------ Exercise inputs ------

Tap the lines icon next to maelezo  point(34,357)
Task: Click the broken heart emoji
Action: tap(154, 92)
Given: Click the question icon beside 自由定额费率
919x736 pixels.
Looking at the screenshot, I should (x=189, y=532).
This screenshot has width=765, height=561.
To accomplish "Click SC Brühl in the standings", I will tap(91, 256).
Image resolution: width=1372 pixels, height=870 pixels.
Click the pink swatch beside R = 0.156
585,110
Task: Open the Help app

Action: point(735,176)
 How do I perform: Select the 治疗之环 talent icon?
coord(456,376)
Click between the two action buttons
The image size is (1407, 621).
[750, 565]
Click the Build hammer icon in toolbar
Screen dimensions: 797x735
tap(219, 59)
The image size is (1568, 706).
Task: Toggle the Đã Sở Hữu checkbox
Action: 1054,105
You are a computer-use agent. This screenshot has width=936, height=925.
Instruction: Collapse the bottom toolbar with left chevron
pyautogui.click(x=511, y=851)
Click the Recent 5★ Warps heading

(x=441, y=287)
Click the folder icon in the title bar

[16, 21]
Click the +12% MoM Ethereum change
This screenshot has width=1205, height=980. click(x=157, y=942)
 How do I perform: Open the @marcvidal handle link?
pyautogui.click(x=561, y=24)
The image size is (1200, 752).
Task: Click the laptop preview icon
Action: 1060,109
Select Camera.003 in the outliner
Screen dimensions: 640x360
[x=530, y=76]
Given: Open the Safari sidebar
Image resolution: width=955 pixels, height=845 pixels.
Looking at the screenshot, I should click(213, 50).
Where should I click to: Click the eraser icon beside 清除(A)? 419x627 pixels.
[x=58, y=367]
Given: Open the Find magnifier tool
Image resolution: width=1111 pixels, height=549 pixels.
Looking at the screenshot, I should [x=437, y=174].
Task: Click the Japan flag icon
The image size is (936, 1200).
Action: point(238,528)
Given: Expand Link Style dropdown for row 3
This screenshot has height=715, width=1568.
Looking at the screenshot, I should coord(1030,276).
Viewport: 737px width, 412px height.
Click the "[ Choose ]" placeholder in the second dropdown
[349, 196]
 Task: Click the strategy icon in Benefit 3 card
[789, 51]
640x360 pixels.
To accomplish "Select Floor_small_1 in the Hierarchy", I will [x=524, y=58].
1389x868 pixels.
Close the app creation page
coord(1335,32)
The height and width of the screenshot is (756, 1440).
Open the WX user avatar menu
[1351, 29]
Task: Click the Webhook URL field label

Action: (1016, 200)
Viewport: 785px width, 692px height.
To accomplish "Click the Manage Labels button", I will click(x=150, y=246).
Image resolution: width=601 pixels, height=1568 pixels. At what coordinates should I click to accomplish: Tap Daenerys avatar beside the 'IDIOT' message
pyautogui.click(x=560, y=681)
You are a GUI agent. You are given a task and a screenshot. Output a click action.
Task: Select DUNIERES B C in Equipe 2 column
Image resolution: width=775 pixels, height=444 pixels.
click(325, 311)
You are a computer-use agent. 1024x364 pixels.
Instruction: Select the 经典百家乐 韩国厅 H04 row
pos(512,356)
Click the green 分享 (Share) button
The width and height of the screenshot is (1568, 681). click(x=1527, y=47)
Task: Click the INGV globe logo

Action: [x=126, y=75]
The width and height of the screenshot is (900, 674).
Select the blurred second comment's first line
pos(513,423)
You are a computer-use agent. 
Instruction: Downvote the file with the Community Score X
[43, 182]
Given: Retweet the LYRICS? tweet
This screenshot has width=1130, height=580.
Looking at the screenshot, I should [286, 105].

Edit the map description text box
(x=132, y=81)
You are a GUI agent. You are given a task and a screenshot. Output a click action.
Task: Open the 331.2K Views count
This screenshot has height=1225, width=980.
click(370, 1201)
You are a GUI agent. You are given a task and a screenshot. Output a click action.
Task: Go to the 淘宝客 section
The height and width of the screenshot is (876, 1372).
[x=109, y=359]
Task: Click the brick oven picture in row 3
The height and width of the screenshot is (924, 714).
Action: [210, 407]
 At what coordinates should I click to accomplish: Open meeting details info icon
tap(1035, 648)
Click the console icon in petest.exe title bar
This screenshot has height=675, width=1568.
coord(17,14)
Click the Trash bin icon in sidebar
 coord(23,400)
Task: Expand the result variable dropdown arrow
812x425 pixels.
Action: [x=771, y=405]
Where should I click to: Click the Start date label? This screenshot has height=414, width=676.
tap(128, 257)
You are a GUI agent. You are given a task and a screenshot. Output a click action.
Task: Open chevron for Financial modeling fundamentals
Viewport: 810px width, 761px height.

------

## Task goal
What is needed is an exact transcription of every record above.

## Expected answer
Tap the lines icon next to maelezo  point(34,357)
Task: Click the broken heart emoji
Action: tap(154, 92)
Given: Click the question icon beside 自由定额费率
919x736 pixels.
Looking at the screenshot, I should (x=189, y=532).
This screenshot has width=765, height=561.
To accomplish "Click SC Brühl in the standings", I will tap(91, 256).
Image resolution: width=1372 pixels, height=870 pixels.
Click the pink swatch beside R = 0.156
585,110
Task: Open the Help app

Action: point(735,176)
 How do I perform: Select the 治疗之环 talent icon?
coord(456,376)
Click between the two action buttons
The image size is (1407, 621).
[750, 565]
Click the Build hammer icon in toolbar
Screen dimensions: 797x735
tap(219, 59)
The image size is (1568, 706).
Task: Toggle the Đã Sở Hữu checkbox
Action: 1054,105
You are a computer-use agent. This screenshot has width=936, height=925.
Instruction: Collapse the bottom toolbar with left chevron
pyautogui.click(x=511, y=851)
Click the Recent 5★ Warps heading

(x=441, y=287)
Click the folder icon in the title bar

[16, 21]
Click the +12% MoM Ethereum change
This screenshot has width=1205, height=980. click(x=157, y=942)
 How do I perform: Open the @marcvidal handle link?
pyautogui.click(x=561, y=24)
The image size is (1200, 752).
Task: Click the laptop preview icon
Action: 1060,109
Select Camera.003 in the outliner
Screen dimensions: 640x360
[x=530, y=76]
Given: Open the Safari sidebar
Image resolution: width=955 pixels, height=845 pixels.
Looking at the screenshot, I should click(213, 50).
Where should I click to: Click the eraser icon beside 清除(A)? 419x627 pixels.
[x=58, y=367]
Given: Open the Find magnifier tool
Image resolution: width=1111 pixels, height=549 pixels.
Looking at the screenshot, I should [x=437, y=174].
Task: Click the Japan flag icon
The image size is (936, 1200).
Action: point(238,528)
Given: Expand Link Style dropdown for row 3
This screenshot has height=715, width=1568.
Looking at the screenshot, I should coord(1030,276).
Viewport: 737px width, 412px height.
Click the "[ Choose ]" placeholder in the second dropdown
[349, 196]
 Task: Click the strategy icon in Benefit 3 card
[789, 51]
640x360 pixels.
To accomplish "Select Floor_small_1 in the Hierarchy", I will [x=524, y=58].
1389x868 pixels.
Close the app creation page
coord(1335,32)
The height and width of the screenshot is (756, 1440).
Open the WX user avatar menu
[1351, 29]
Task: Click the Webhook URL field label

Action: (1016, 200)
Viewport: 785px width, 692px height.
To accomplish "Click the Manage Labels button", I will click(x=150, y=246).
Image resolution: width=601 pixels, height=1568 pixels. At what coordinates should I click to accomplish: Tap Daenerys avatar beside the 'IDIOT' message
pyautogui.click(x=560, y=681)
You are a GUI agent. You are given a task and a screenshot. Output a click action.
Task: Select DUNIERES B C in Equipe 2 column
Image resolution: width=775 pixels, height=444 pixels.
click(325, 311)
You are a computer-use agent. 1024x364 pixels.
Instruction: Select the 经典百家乐 韩国厅 H04 row
pos(512,356)
Click the green 分享 (Share) button
The width and height of the screenshot is (1568, 681). click(x=1527, y=47)
Task: Click the INGV globe logo

Action: [x=126, y=75]
The width and height of the screenshot is (900, 674).
Select the blurred second comment's first line
pos(513,423)
You are a computer-use agent. 
Instruction: Downvote the file with the Community Score X
[43, 182]
Given: Retweet the LYRICS? tweet
This screenshot has width=1130, height=580.
Looking at the screenshot, I should [286, 105].

Edit the map description text box
(x=132, y=81)
You are a GUI agent. You are given a task and a screenshot. Output a click action.
Task: Open the 331.2K Views count
This screenshot has height=1225, width=980.
click(370, 1201)
You are a GUI agent. You are given a task and a screenshot. Output a click action.
Task: Go to the 淘宝客 section
The height and width of the screenshot is (876, 1372).
[x=109, y=359]
Task: Click the brick oven picture in row 3
The height and width of the screenshot is (924, 714).
Action: [210, 407]
 At what coordinates should I click to accomplish: Open meeting details info icon
tap(1035, 648)
Click the console icon in petest.exe title bar
This screenshot has height=675, width=1568.
coord(17,14)
Click the Trash bin icon in sidebar
 coord(23,400)
Task: Expand the result variable dropdown arrow
812x425 pixels.
Action: [x=771, y=405]
Where should I click to: Click the Start date label? This screenshot has height=414, width=676.
tap(128, 257)
You are a GUI agent. You are given a task and a screenshot. Output a click action.
Task: Open chevron for Financial modeling fundamentals
Viewport: 810px width, 761px height.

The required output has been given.